**EXCERPT TO READ:**
* Begin *

How would you solve?

graph
root(s)

10.1.1.1 Approach

Rearrange equation
Plot equation
Run uniroot

10.1.1.1.1 Rearrange equation

All we need to do here is subtract over $v$ to the right side.

\[0 = \sqrt{\frac{gm}{c_d}} \tanh \left( t\sqrt{\frac{gc_d}{m}} \right) - v(t)\]

Now we can set up this equation along with all of the variable and constant values in our R session.

10.1.1.1.2 Plot Equation

c_d <- 0.25 # drag coefficient
g <- 9.81 # gravitational constant
v <- 36 # velocity (m/s)
t <- 4 # time (s)

mp <- seq(0,200) # mass predictions, 
# a range of values where the root might be. 
# You might need to play with this range.

f <- function(mp = 1,c_d = 1,g = 9.8,v = 36,t = 4){ # all variables in the equation are arguments
  sqrt(g*mp/c_d)*tanh(sqrt(g*c_d/mp)*t)-v # what the function does
  # by default our output is the result of the above line
}

f()

## [1] -32.8695

f(mp = 147, c_d = c_d, g = g, v = v, t = t)

## [1] 0.08490453

plot(mp,f(mp,c_d,g,v,t)) # plot our function f

# these variables have already been defined

10.1.1.1.3 Solve equation using `uniroot`

Now we can solve for the root of this equation, i.e. where the plot crosses the x-axis. We will use the uniroot function.

“The function uniroot searches the interval from lower to upper for a root (i.e., zero) of the function f with respect to its first argument.”

# Don't run this, this is from the help documentation of uniroot
uniroot(f, interval, ...,
        lower = min(interval), upper = max(interval),
        f.lower = f(lower, ...), f.upper = f(upper, ...),
        extendInt = c("no", "yes", "downX", "upX"), check.conv = FALSE,
        tol = .Machine$double.eps^0.25, maxiter = 1000, trace = 0)

You can set extendInt = "yes" to extend the interval if you didn’t see a root in your plot.

Now we can use uniroot to solve.

(mass <- uniroot(f = f, interval = c(50,140), c_d = c_d, g = g, v = v, t = t, extendInt = "yes"))

## $root
## [1] 142.7376
## 
## $f.root
## [1] 1.377941e-08
## 
## $iter
## [1] 8
## 
## $init.it
## [1] 2
## 
## $estim.prec
## [1] 6.103516e-05

# c_d, g, v, t are `... =` additional named or unnamed arguments to be passed 
# to f. I've named c_d and g, v and t are not named, so they need to be in the 
# same order as our function definition in lines 45-47.

* End *

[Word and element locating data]

* Begin *

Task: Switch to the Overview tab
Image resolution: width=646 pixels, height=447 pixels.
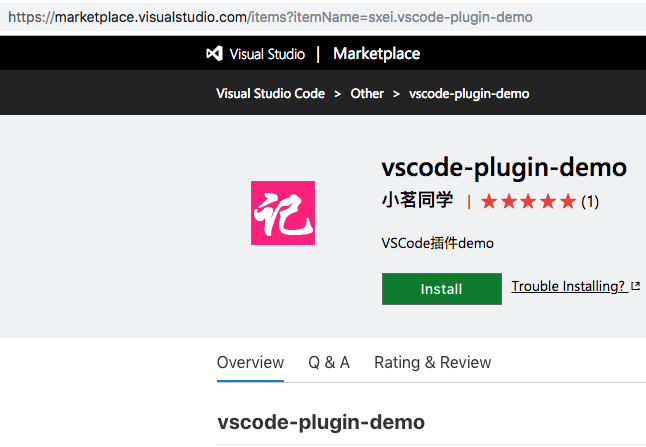Action: tap(250, 362)
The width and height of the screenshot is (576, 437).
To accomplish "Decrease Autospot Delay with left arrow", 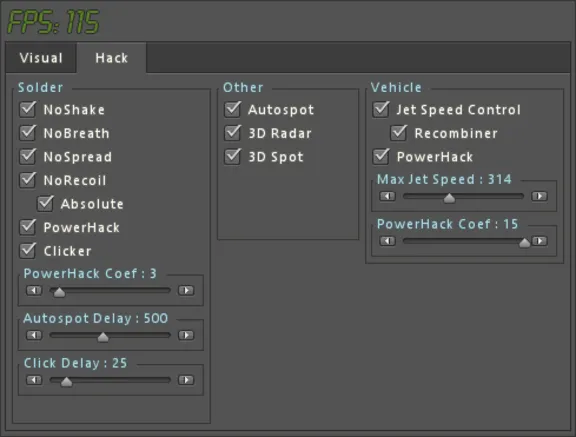I will point(34,335).
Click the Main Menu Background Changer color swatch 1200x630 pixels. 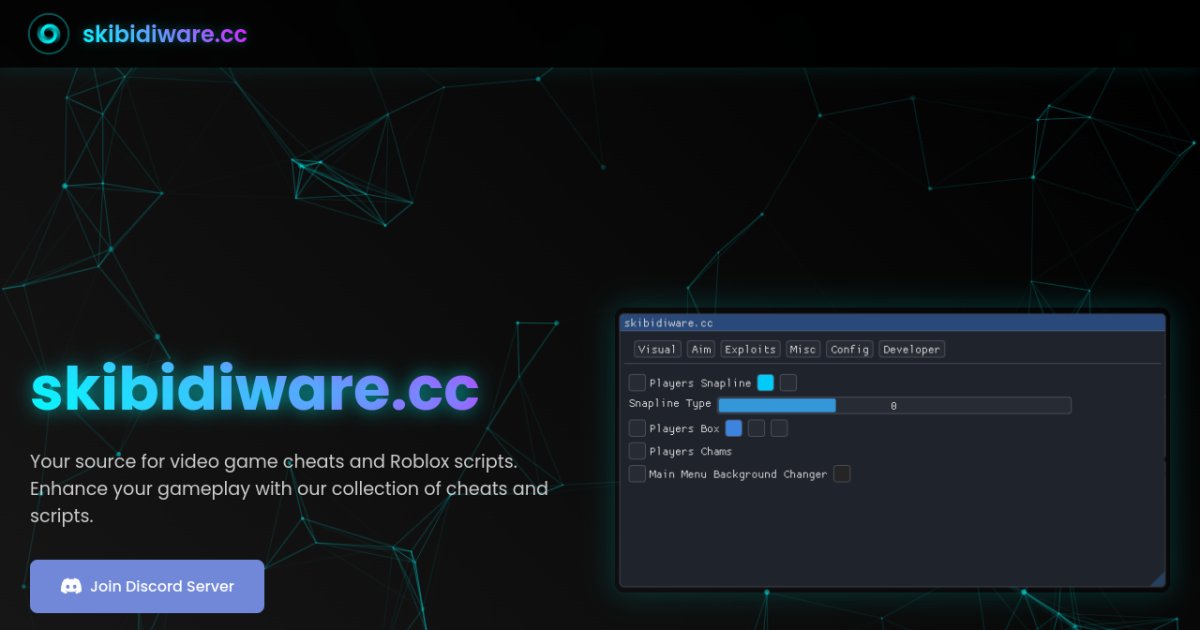click(842, 474)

* End *

**PROBLEMS TO SOLVE:**
1. Reproduce the part of the uniroot tutorial starting with "mp <- seq(0,200)" and going on through "g, v = v, t = t)".
2. Write the next part of the uniroot tutorial, picking up right after its last sentence.
The listing is separate material and is not part of the uniroot tutorial.

**TASK RESULTS:**
1.
mp <- seq(0,200) # mass predictions, 
# a range of values where the root might be. 
# You might need to play with this range.

f <- function(mp = 1,c_d = 1,g = 9.8,v = 36,t = 4){ # all variables in the equation are arguments
  sqrt(g*mp/c_d)*tanh(sqrt(g*c_d/mp)*t)-v # what the function does
  # by default our output is the result of the above line
}

f()

## [1] -32.8695

f(mp = 147, c_d = c_d, g = g, v = v, t = t)

2.
So the root of this equation, the mass at which this maximum velocity without spinal damage is 142.7376338. It took 8 iterations to reach this root, and the function has a value of 1.3779413^{-8} as this value. If we change the tol argument to be lower we could get a more accurate number, but to be safe let’s just round down our root a bit to 142; nobody wants spinal damage.

10.1.2 Example 2

You buy a $25,000 piece of equipment for nothing down at $5,500 per year for 6 years. What interest rate are you paying? The formula relating present worth $P$, annual payments $A$, number of years $n$, and interest rate $i$ is

\[ A = P \frac{i(1 + i)^n}{(1 + i)^n - 1}\]

Add your own comments to the code chunk below, describing what each line is doing.

A <- 25000
p <- 6500
n <- 5


i <- seq(0,10)

f <- function(i,A,p,n) (p*i*(1+i)^n)/((1+i)^n-1)-A




plot(i,f(i,A,p,n))

uniroot(f,c(0.1,10),A,p,n)

## $root
## [1] 3.844713
## 
## $f.root
## [1] -0.001068101
## 
## $iter
## [1] 4
## 
## $init.it
## [1] NA
## 
## $estim.prec
## [1] 6.103516e-05

10.1.3 Example 3 more than 1 root

In this case we will need to use uniroot.all to find the multiple roots.

x <- seq(3,6,.01)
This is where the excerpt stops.